Homili Mgr Antonius Subianto Bunjamin,
OSC
Misa Hari Raya Kenaikan Tuhan 21 Mei
2020
Gereja Santo Petrus Katedral Bandung
Bacaan I Kis 1:1-11
Mazmur Tanggapan Mzm 47:2-3.6-7.8-9
Bacaan II Ef 1:17-23
Bacaan Injil Mat 28:16-20
Saudara saudari yang terkasih,
kadang kita merasa hidup dalam dunia
asing, di mana kita merasa tidak kerasan. Bisa jadi kita merasa asing karena berada
bukan dalam dunia nyata, dunia kita. Mungkin kita terlena dan terbius oleh
angan-angan, indah tapi palsu, hingga kita seolah merasa tenang dan senang,
padahal lari dari kenyataan, di mana hati gelisah karena masalah ternyata belum
selesai. Kita boleh jadi terasing karena kita tenggelam dalam kegelapan dan
kesulitan, hingga tidak dapat melihat adanya harapan. Peristiwa Kenaikan Tuhan mengajak
kita realistis yaitu berharap tanpa tergelincir pada angan-angan kosong, berani
menjalani kehidupan nyata yang sering penuh perjuangan, bahkan salib, tanpa
harus kehilangan harapan.
Pernah sudah lama sekali seorang Imam
bercerita bahwa di suatu Paroki ketika merayakan Ekaristi Kenaikan Tuhan, seperti
biasa, berbaris lalu menghadap Altar untuk memberikan hormat dan ia melihat biasanya ada salib besar di
sana, salibnya tidak ada. Dia bertanya-tanya salib besar itu ke mana? Jadi
selama misa, ia berpikir, “salib kok tidak ada, siapa yang mengambil? Siapa yang
menurunkan? Siapa yang memindahkan?” Selesai misa, ia bertanya kepada koster,
“Pak, salib itu kemana, kok tidak ada?”
“Saya turunkan, Romo”.
“Lho! Kenapa diturunkan?”
“Hari ini Yesus naik ke Surga, tidak disalib
lagi. Kita tidak boleh terlena pada salib!”

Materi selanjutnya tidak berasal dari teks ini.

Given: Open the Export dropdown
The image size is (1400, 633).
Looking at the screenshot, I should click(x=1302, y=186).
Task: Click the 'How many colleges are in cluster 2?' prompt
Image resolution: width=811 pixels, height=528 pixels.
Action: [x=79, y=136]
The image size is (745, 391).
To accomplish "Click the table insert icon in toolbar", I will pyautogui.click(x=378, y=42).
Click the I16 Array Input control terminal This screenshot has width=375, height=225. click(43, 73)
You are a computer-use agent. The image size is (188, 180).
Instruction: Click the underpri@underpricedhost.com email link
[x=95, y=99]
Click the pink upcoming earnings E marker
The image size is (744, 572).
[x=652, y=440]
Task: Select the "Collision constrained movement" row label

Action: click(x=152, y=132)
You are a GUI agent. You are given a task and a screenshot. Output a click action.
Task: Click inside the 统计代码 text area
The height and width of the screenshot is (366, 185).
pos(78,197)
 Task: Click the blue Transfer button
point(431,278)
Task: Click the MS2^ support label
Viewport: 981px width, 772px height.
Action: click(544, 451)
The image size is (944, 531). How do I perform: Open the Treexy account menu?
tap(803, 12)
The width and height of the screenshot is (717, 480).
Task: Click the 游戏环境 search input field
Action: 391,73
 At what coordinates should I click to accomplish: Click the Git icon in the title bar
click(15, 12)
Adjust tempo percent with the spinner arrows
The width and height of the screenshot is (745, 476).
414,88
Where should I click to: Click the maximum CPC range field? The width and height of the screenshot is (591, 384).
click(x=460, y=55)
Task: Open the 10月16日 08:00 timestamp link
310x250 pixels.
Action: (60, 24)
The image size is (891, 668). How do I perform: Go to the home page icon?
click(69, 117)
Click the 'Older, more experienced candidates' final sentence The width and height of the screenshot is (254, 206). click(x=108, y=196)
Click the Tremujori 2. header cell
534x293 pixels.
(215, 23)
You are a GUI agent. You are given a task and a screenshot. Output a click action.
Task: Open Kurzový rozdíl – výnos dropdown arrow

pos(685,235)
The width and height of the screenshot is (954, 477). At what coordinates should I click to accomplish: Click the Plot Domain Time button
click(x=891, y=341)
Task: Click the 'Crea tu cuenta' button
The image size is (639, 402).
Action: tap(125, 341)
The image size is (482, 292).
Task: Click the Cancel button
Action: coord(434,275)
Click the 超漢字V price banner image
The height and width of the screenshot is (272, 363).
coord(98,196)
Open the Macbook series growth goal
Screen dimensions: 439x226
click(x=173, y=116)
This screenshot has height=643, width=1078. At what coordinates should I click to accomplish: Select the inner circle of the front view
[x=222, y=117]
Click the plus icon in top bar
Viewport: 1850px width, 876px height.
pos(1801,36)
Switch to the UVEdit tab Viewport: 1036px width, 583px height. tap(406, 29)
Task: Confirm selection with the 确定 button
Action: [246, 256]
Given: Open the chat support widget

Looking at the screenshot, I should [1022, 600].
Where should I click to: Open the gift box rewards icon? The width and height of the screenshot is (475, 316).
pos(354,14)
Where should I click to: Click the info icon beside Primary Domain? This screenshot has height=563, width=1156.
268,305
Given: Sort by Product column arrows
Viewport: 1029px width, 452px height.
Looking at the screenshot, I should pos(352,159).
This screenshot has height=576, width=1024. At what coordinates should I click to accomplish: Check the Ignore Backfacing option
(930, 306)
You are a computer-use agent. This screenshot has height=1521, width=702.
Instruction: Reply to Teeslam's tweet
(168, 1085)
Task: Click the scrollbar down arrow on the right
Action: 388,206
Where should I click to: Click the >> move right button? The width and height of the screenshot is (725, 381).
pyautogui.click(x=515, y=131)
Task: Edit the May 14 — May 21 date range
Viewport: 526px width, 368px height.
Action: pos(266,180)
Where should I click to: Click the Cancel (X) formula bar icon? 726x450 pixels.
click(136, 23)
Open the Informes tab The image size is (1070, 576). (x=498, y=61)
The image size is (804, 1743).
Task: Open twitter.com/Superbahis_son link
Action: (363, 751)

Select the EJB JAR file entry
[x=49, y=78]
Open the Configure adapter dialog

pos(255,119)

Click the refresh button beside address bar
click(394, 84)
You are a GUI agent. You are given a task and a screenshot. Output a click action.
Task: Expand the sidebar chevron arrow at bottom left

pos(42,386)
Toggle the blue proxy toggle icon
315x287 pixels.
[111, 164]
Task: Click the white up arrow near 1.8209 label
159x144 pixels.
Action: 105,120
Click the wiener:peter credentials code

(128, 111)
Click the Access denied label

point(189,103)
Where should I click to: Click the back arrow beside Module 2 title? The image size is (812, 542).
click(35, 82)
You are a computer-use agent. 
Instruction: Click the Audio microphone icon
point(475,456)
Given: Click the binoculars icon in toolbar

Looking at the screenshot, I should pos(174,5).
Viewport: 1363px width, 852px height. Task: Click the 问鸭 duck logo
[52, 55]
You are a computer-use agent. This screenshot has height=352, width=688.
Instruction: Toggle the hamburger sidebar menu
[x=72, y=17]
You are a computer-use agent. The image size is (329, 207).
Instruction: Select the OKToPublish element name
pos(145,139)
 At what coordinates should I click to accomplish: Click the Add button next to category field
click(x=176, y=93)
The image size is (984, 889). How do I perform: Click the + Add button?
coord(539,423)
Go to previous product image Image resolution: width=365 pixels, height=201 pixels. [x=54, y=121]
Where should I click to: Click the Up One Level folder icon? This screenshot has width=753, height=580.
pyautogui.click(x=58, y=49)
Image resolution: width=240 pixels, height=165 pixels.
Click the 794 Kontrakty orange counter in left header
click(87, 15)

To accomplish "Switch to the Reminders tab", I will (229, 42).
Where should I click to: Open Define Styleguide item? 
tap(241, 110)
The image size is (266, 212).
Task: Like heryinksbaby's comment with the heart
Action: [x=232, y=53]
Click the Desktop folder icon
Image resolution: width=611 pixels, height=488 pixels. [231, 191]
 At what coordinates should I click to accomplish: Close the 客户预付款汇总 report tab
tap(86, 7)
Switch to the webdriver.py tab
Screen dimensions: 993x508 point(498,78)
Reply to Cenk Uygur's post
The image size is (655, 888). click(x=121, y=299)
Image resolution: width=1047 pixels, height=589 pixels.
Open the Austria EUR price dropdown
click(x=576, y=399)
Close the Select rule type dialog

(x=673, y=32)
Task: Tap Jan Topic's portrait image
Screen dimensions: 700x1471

Saudara saudari yang terkasih,
dalam bacaan pertama diceritakan dua orang
yang berpakaian putih menegur para murid yang terlena pada peristiwa naiknya Yesus
ke Surga, Yesus terangkat. Para murid seolah lepas dari kenyataan yang ada di
hadapannya, dan hanya ingin berasyik-asyik
dengan pengalaman indah bersama Allah. Pengalaman dekat dengan Allah penting,
dan harus selalu kita usahakan, tetapi mengapa para malaikat mengingatkan para
murid lewat pertanyaan, “mengapa kamu takjub memandang ke langit?” Jangan terus
memandang ke atas, tetapi hadapilah
kehidupan dengan berani.
Relasi dengan Allah bukanlah suatu
pelarian, melainkan suatu kekuatan dan harapan agar berani terlibat secara
penuh dalam hidup sehari-hari untuk menghadirkan Kerajaan Allah. Kejadian ini
mengingatkan kita akan peristiwa Yesus berubah wajah di atas Gunung Tabor. Para
murid mengalami asyik, mengalami ketenangan rohani, merasa senang, sampai-sampai
Petrus ingin tetap tinggal di gunung dengan mendirikan kemah. Tetapi pada waktu
itu Yesus berkata dan mengajak mereka, “mari kita turun, kita hadapi hidup
nyata, kita bekerja dan berkarya”. Pada hari Yesus naik ke Surga atau terangkat
ke Surga, para murid diminta jangan terlena dan berhenti pada keasyikan saat
berdoa, beribadat, berjumpa dengan Allah, karena mengalami relasi yang dekat dengan
Tuhan. Pengalaman bersama Allah jangan dinikmati secara egois untuk diri
sendiri tapi untuk diwartakan kepada semua bangsa. Pengalaman ini menjadi
kekuatan untuk berkarya. Maka Yesus memberikan perintah untuk menjadikan semua
orang, pertama-tama menjadi murid. Murid adalah pribadi yang mengikuti seseorang.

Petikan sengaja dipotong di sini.